Document Collection

Fire Ruins Five Stores at Paoli Shopping Center

by Richard Sheeran and Harry Belinger

A general alarm fire roared out of control for 3½ hours in the Paoli Shopping Center early today and destroyed five stores before some 250 firemen managed to bring the blaze under control.

Four firemen were injured battling the flames that spread quickly through the stores in the seven-year-old shopping center on the Lincoln Highway, just east of route 202 in Paoli.

Firemen conquered the fire when they set up a fast-moving "bucket brigade" to remove a quantity of highly inflamable paint stored in the basement of a Sherwin-Williams paint store.

The firemen removed the paint and fled from the store just before the roof of the one-story bulding collapsed.

Jay Spatz, chief of the Paoli Fire Company, said the blaze apparently had been smoldering for some time before it was discovered by a passing motorist at 12:30 a.m.

Spatz said the fire apparently started in the rear of Deever’s Men’s and Boys’ Shop, a clothing store. He said the flames were shooting out of the roof and the front windows, which had shattered from the heat, when the first firemen arrived.

Spatz said the flames, fanned by a 10 mph wind, quickly spread to the next four adjoining stores. They were the Helen Ware Women’s Dress Shop; Dick’s Paoli Delicatessen; Quaker City Laundry Inc., and the paint store.

The roofs of all five one-story cinderblock and stone buildings collapsed as firemen, mounted on aerial ladders or on the roofs of nearby stores, poured tons of water on the blaze.

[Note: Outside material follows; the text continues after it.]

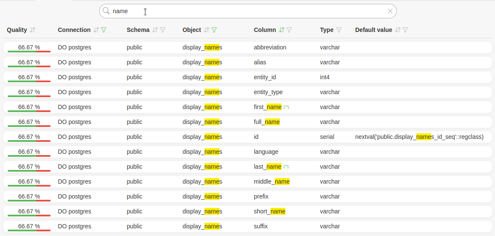Filter the Type column
Viewport: 495px width, 236px height.
pos(339,30)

Two other buildings, the Hardware Center and a state liquor store on either end of the five burnt-out stores, suffered only smoke damage.

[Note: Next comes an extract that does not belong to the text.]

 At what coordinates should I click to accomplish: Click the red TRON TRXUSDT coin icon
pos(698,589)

Spatz said the firemen were able to contain the blaze at these two points because of firewalls. He said the other five stores were “just like one big open room” becuse there were inadequate firewalls.

The blaze, which was brought under control at 4 a.m., attracted several hundred spectators and police were forced to detour traffic around the area. The cause was not immediately determined. No estimate of the damage was available.

Two of the injured firemen, Michael McGuri, 26, of 126 Calvarese Lane, Wayne, and Carl Green, 24, of 841 Old Lancaster Road, were treated at Bryn Mawr Hospital for smoke inhalation. Two other firemen were treated at the scene for minor cuts.

Eleven fire companies repsonded to the general alarm, including some from as far away as Newtown Square and Merion-Ardmore.